DIRECTIONS FOR THIS TASK => Retype the data below, every word of it, exactly.

┌─ RECORDS SUPPLIED

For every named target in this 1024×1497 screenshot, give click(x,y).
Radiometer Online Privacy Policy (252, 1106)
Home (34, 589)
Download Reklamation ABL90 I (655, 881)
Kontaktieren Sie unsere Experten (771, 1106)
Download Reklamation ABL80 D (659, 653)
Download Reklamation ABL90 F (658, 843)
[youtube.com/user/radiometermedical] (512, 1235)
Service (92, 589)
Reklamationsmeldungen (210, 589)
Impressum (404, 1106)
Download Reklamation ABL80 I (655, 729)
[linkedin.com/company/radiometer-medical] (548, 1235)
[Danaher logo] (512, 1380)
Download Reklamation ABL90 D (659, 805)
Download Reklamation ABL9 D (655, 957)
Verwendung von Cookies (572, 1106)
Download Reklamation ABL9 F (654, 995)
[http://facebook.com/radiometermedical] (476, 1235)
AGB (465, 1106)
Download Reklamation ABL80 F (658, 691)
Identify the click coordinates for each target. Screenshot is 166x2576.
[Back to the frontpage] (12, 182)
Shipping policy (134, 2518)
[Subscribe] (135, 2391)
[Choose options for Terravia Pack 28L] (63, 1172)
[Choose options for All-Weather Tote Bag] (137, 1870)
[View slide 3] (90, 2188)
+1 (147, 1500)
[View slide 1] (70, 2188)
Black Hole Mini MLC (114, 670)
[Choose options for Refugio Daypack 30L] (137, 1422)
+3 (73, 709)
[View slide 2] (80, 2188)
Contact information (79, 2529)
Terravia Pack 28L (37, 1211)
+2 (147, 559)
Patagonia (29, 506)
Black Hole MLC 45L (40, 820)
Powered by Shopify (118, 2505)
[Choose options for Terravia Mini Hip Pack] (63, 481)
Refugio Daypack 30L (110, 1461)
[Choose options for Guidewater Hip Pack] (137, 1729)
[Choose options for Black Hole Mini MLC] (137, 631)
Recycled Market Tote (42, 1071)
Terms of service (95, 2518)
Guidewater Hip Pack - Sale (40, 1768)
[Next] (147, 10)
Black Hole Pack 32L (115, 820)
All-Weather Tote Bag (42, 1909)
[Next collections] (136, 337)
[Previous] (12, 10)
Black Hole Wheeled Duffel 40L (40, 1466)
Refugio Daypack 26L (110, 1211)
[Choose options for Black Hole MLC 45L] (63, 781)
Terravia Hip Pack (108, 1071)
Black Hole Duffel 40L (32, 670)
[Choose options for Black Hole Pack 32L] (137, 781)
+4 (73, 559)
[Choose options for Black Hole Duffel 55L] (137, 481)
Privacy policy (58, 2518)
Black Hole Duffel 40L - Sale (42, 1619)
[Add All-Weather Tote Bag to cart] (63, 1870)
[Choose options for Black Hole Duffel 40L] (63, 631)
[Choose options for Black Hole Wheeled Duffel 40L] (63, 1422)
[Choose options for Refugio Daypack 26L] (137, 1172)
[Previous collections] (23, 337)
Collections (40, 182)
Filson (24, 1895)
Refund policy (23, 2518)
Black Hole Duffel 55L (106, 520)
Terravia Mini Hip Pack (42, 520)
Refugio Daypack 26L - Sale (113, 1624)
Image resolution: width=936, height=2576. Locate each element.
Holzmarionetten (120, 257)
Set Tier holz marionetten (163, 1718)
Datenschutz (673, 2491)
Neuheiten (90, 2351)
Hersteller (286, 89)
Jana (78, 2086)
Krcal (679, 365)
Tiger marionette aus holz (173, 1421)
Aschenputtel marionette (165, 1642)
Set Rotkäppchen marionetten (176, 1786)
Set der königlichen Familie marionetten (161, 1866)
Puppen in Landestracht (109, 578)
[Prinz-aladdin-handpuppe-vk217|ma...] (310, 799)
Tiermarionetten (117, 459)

└─

REPLY TO THE EXERCISE =>
For every named target in this 1024×1497 screenshot, give click(x,y).
Radiometer Online Privacy Policy (252, 1106)
Home (34, 589)
Download Reklamation ABL90 I (655, 881)
Kontaktieren Sie unsere Experten (771, 1106)
Download Reklamation ABL80 D (659, 653)
Download Reklamation ABL90 F (658, 843)
[youtube.com/user/radiometermedical] (512, 1235)
Service (92, 589)
Reklamationsmeldungen (210, 589)
Impressum (404, 1106)
Download Reklamation ABL80 I (655, 729)
[linkedin.com/company/radiometer-medical] (548, 1235)
[Danaher logo] (512, 1380)
Download Reklamation ABL90 D (659, 805)
Download Reklamation ABL9 D (655, 957)
Verwendung von Cookies (572, 1106)
Download Reklamation ABL9 F (654, 995)
[http://facebook.com/radiometermedical] (476, 1235)
AGB (465, 1106)
Download Reklamation ABL80 F (658, 691)
Identify the click coordinates for each target. Screenshot is 166x2576.
[Back to the frontpage] (12, 182)
Shipping policy (134, 2518)
[Subscribe] (135, 2391)
[Choose options for Terravia Pack 28L] (63, 1172)
[Choose options for All-Weather Tote Bag] (137, 1870)
[View slide 3] (90, 2188)
+1 (147, 1500)
[View slide 1] (70, 2188)
Black Hole Mini MLC (114, 670)
[Choose options for Refugio Daypack 30L] (137, 1422)
+3 (73, 709)
[View slide 2] (80, 2188)
Contact information (79, 2529)
Terravia Pack 28L (37, 1211)
+2 (147, 559)
Patagonia (29, 506)
Black Hole MLC 45L (40, 820)
Powered by Shopify (118, 2505)
[Choose options for Terravia Mini Hip Pack] (63, 481)
Refugio Daypack 30L (110, 1461)
[Choose options for Guidewater Hip Pack] (137, 1729)
[Choose options for Black Hole Mini MLC] (137, 631)
Recycled Market Tote (42, 1071)
Terms of service (95, 2518)
Guidewater Hip Pack - Sale (40, 1768)
[Next] (147, 10)
Black Hole Pack 32L (115, 820)
All-Weather Tote Bag (42, 1909)
[Next collections] (136, 337)
[Previous] (12, 10)
Black Hole Wheeled Duffel 40L (40, 1466)
Refugio Daypack 26L (110, 1211)
[Choose options for Black Hole MLC 45L] (63, 781)
Terravia Hip Pack (108, 1071)
Black Hole Duffel 40L (32, 670)
[Choose options for Black Hole Pack 32L] (137, 781)
+4 (73, 559)
[Choose options for Black Hole Duffel 55L] (137, 481)
Privacy policy (58, 2518)
Black Hole Duffel 40L - Sale (42, 1619)
[Add All-Weather Tote Bag to cart] (63, 1870)
[Choose options for Black Hole Duffel 40L] (63, 631)
[Choose options for Black Hole Wheeled Duffel 40L] (63, 1422)
[Choose options for Refugio Daypack 26L] (137, 1172)
[Previous collections] (23, 337)
Collections (40, 182)
Filson (24, 1895)
Refund policy (23, 2518)
Black Hole Duffel 55L (106, 520)
Terravia Mini Hip Pack (42, 520)
Refugio Daypack 26L - Sale (113, 1624)
Image resolution: width=936, height=2576. Locate each element.
Holzmarionetten (120, 257)
Set Tier holz marionetten (163, 1718)
Datenschutz (673, 2491)
Neuheiten (90, 2351)
Hersteller (286, 89)
Jana (78, 2086)
Krcal (679, 365)
Tiger marionette aus holz (173, 1421)
Aschenputtel marionette (165, 1642)
Set Rotkäppchen marionetten (176, 1786)
Set der königlichen Familie marionetten (161, 1866)
Puppen in Landestracht (109, 578)
[Prinz-aladdin-handpuppe-vk217|ma...] (310, 799)
Tiermarionetten (117, 459)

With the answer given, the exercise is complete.